* The task *
Show the lines below where "node" occurs.

* Exercise data *
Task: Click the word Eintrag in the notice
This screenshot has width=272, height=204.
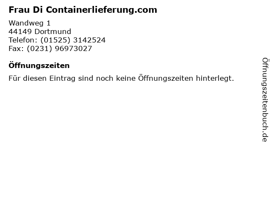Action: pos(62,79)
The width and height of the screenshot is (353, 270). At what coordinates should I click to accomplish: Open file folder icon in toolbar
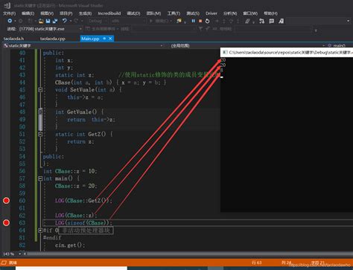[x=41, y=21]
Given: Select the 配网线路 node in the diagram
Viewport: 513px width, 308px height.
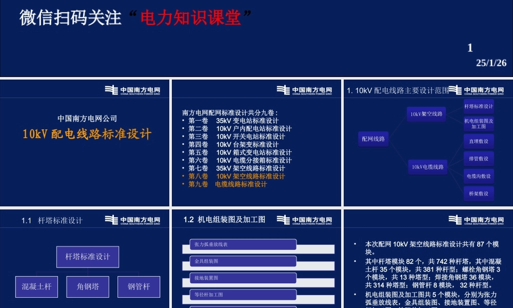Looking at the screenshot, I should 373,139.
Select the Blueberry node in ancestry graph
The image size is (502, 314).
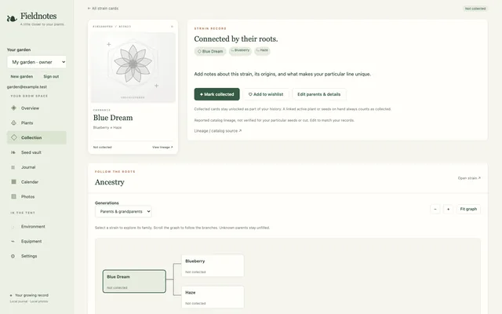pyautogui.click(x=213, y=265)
---
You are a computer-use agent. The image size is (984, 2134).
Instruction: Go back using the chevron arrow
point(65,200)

* Problem solution *
Given: Select the 配网线路 node in the diagram
Select the Blueberry node in ancestry graph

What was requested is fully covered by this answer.